"I believe that the institution of marriage should be reserved for the union of one man and one woman, said Sen. McCain. The Protect Marriage Arizona Amendment would allow the people of Arizona to decide on the definition of marriage in our state. I wholeheartedly support the Protect Marriage Arizona Amendment and I hope that the voters in Arizona choose to support it as well."
-- John McCain in 2005, smiling with glee alongside then-chair of Protect Marriage Arizona, the late Lynn Stanley, holding some of the petitions that ensured the measure made it on the ballot.
In the only state that fundies managed to put a marriage amendment on the ballot only to see it go down in defeat, John McCain's state of Arizona has a bunch of homobigots ready to try again to enshrine discrimination in its constitution because, apparently, the voters were snookered the first time.
Unable to persuade voters to ban gay marriage, civil unions and domestic-partner benefits in 2006, proponents are reloading and taking aim at a smaller target.
A proposed amendment to the Arizona Constitution, filed Monday by Senate President Tim Bee, seeks to ask voters to spell out in the constitution that "only a union of one man and one woman shall be valid or recognized as marriage in this state." Bee, R-Tucson, managed to get 15 of the 16 other GOP senators to sign on as sponsors.
An identical measure is being pushed in the House by Speaker Jim Weiers of Phoenix, who got all but two of his Republican colleagues to be co-sponsors.
...Cathi Herrod, president of the Center for Arizona Policy, which helped craft the 2006 measure, acknowledged that the new version is far less sweeping than the initiative. But she said the decision was made to pursue what is politically possible. "This is about where we agree, about bringing Arizonans together on an agreement on a definition of marriage," Herrod said.

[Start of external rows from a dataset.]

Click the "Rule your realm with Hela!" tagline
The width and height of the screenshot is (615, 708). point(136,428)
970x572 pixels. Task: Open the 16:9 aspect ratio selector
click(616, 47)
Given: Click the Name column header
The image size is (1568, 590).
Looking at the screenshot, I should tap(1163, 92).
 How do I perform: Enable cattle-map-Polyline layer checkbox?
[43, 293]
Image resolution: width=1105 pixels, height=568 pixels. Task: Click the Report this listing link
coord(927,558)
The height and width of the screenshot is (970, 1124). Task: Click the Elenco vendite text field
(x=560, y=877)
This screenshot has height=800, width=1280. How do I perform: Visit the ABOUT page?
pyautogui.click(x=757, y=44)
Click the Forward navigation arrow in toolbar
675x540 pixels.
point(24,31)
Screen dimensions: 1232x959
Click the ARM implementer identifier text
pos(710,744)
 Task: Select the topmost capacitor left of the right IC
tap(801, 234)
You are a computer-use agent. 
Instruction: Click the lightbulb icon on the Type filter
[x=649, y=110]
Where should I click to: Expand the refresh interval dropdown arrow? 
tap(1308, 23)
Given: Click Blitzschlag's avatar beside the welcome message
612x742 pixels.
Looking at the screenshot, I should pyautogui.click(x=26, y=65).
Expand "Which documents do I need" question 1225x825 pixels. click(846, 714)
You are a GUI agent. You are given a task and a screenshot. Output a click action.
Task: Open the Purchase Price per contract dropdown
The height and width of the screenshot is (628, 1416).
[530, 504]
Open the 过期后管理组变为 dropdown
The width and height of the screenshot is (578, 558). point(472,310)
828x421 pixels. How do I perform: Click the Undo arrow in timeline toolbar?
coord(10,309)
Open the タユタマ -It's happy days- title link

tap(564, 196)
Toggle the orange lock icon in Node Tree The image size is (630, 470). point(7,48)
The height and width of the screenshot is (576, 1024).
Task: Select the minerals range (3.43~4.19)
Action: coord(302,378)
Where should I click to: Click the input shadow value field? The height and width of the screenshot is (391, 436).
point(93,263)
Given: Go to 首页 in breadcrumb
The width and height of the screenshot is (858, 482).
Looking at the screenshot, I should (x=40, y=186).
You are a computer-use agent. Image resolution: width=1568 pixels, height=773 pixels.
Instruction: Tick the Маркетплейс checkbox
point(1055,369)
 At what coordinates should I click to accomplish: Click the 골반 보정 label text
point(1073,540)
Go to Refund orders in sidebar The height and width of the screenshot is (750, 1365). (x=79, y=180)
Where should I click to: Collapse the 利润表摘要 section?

Would this watered down version get the thumbs up from the voters? In 2005, a survey found that 54% of Arizonans would support an amendment defining marriage as between one man and one woman. That support dropped dramatically when a ban on civil unions or DP benefits was part of the measure (33%). Has enough changed in those three years to turn back such an initiative?
Rep. Kyrsten Sinema, a Phoenix Democrat who was one of the leaders of the opposition to the 2006 initiative, all but conceded the point during the campaign, saying that if the measure had been limited to just banning same-sex marriage, it likely would have passed.
Foes specifically — and successfully — portrayed the issue not as one dealing with gays but as an attack on heterosexual couples who choose not to marry. In fact, every couple featured in press conferences and commercials consisted of one man and one woman who were living together.
A narrower initiative also might lure fewer donations, thereby killing it. In 2006, supporters spent slightly more than $1 million; foes had $1.8 million.
The lesson here -- these culture warriors will not stop until the courts decide that LGBT Americans are entitled to all civil rights that heterosexuals take for granted. It will be one battle after another. That is why the far right's obsession with judicial appointments at all levels is such a priority -- to slow the turning tide of social change with legal roadblocks that are hard to undo.